Was käme an die Stelle der Heizungsparagraphen?

Zündstoff enthält der Koalitionsvertrag auch beim „Heizungsparagraphen“ §71 des GEG, landläufig „Heizungsgesetz“ genannt. „Wir werden das Heizungsgesetz abschaffen“, sagt der Entwurf und stellt sich damit gegen die Empfehlungen der Handwerksverbände, der Heizungshersteller, der Umwelt- und Verbraucherverbände, des Spitzenverbandes der Wohnungswirtschaft und anderer.

Statt eines eleganten Baumschnitts – einer Verschlankung und Vereinfachung der Regelung – droht einer der dicken Äste des GEG einfach abgesägt zu werden. Übrig bleibt abermals: Verunsicherung und Verzögerung. Unklar bleibt, wie die beträchtliche Einsparung, die diese Regelung bis 2030 auf die Waagschale legt, ersetzt werden soll. Der Projektionsbericht schätzt, dass im Jahr 2030 die Heizungsregelung im GEG 13 Millionen Tonnen Treibhausgase einspart.

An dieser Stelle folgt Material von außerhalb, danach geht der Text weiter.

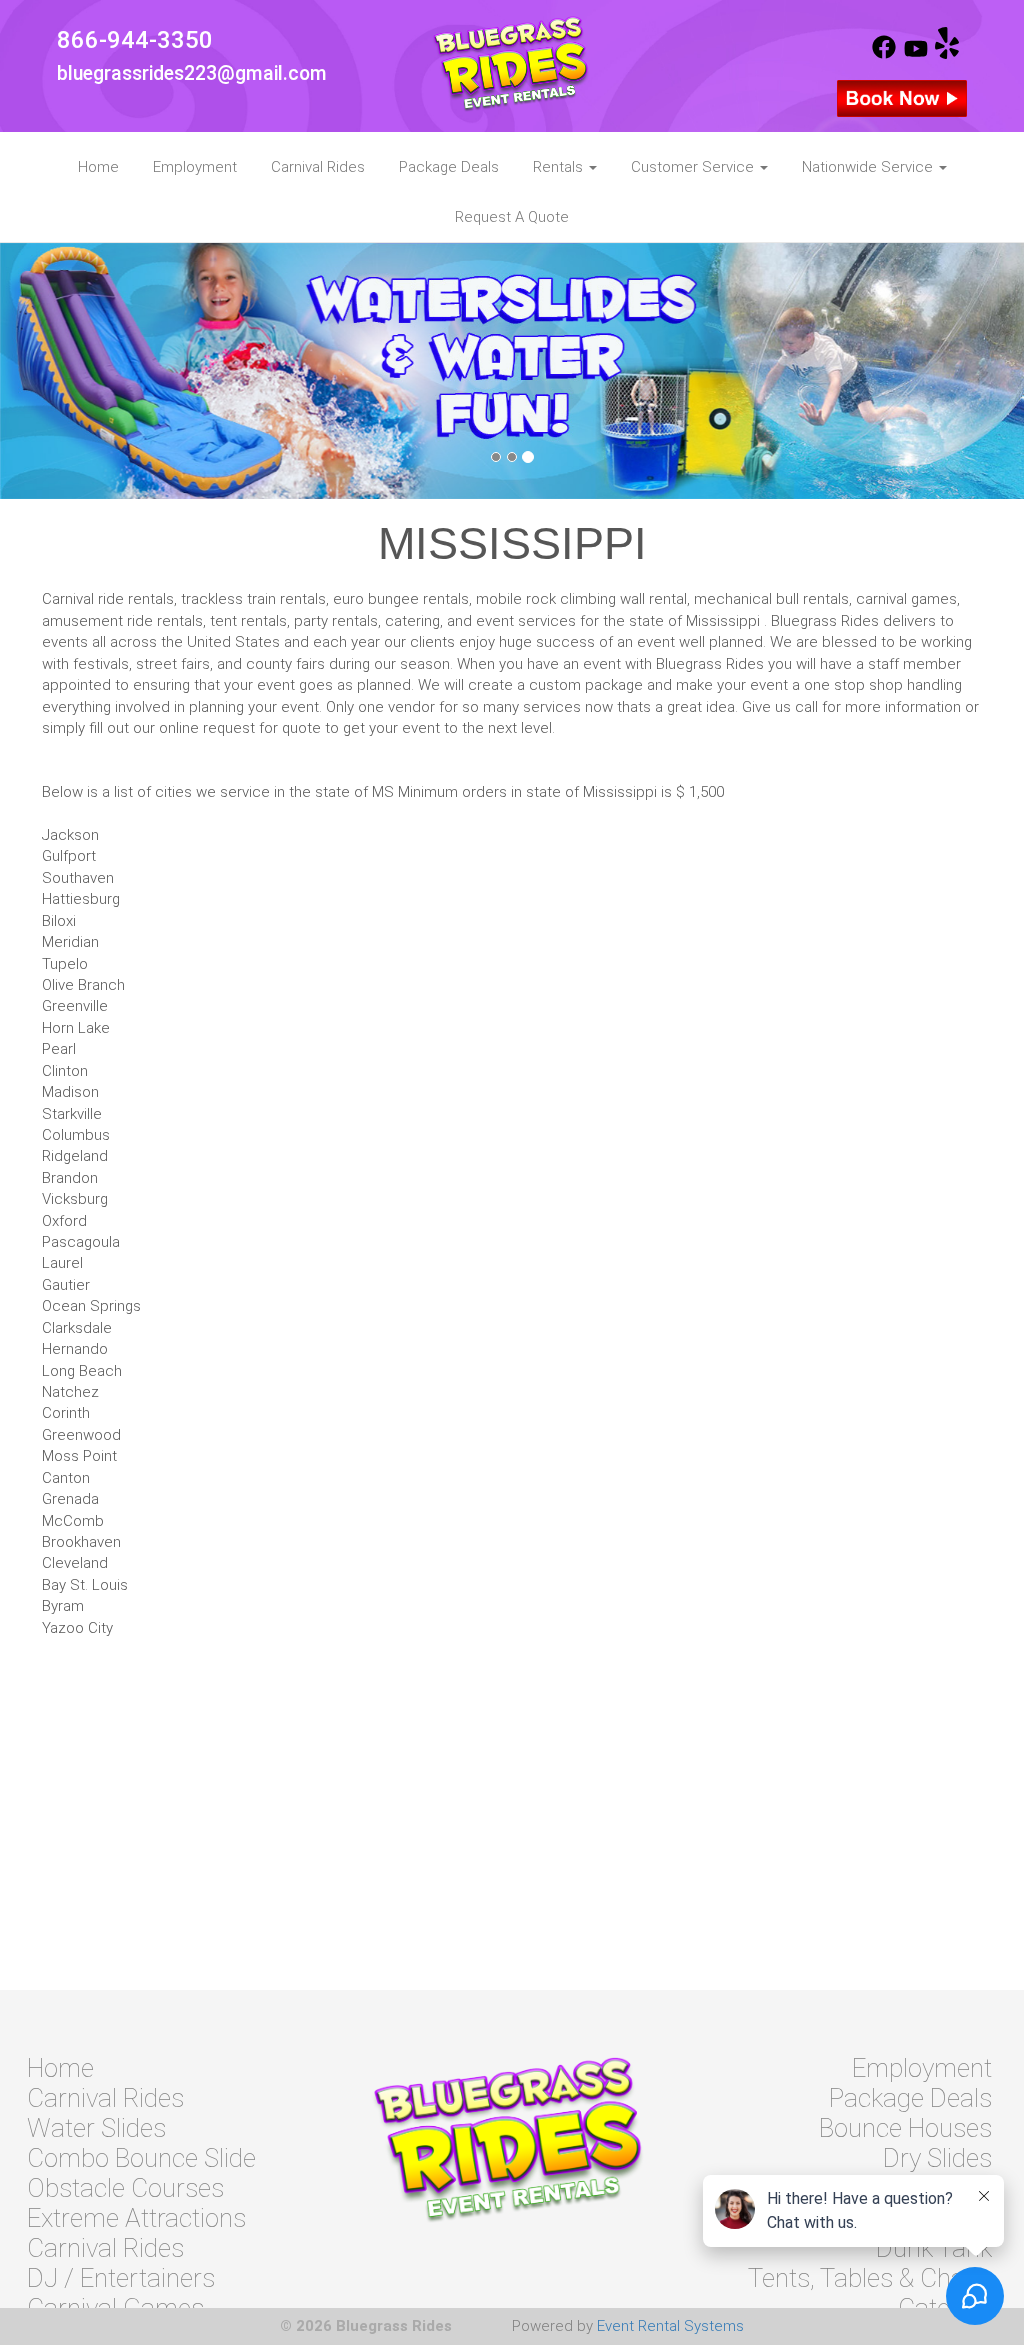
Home (98, 167)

Bei einer Suche auf eine Antwort im Text des Koalitionsvertrags stößt man auf den Begriff „Grüngasquote“, allerdings versehen mit einem polit-vorsichtigen „z. B.“. Das Problem an diesem Ersatzinstrument: Gebäudeeigentümerinnen und -eigentümer investieren heute in eine neue Gasheizung, stehen dann aber in fünf oder zehn Jahren vor unerwartet hohen Gaskosten, entweder durch die deutlich teureren Grüngase oder den CO2-Preis für fossiles Erdgas. Ein klassischer Lock-In-Effekt.

Lösungen entwickeln statt über Paragraphen debattieren

Ich rate dringend zu einem Gebäudeenergiekonsens, der die europäische Gebäuderichtlinie 1:1 umsetzt; die Heizungsregelung vereinfacht, aber beibehält; die Förderung fortentwickelt; und innovativen Modernisierungsansätzen für Gebäude den Weg bereitet, wie dem Sanierungssprint für Einfamilienhäuser, der seriellen Sanierung oder nachbarschaftlichen Wärmelösungen. Wir müssen wegkommen von einer Diskussion über Paragraphen und Probleme und hin zu einer Entwicklung von pragmatischen Lösungen.

Martin Pehnt ist Geschäftsführer und wissenschaftlicher Vorstand des ifeu – Institut für Energie- und Umweltforschung Heidelberg.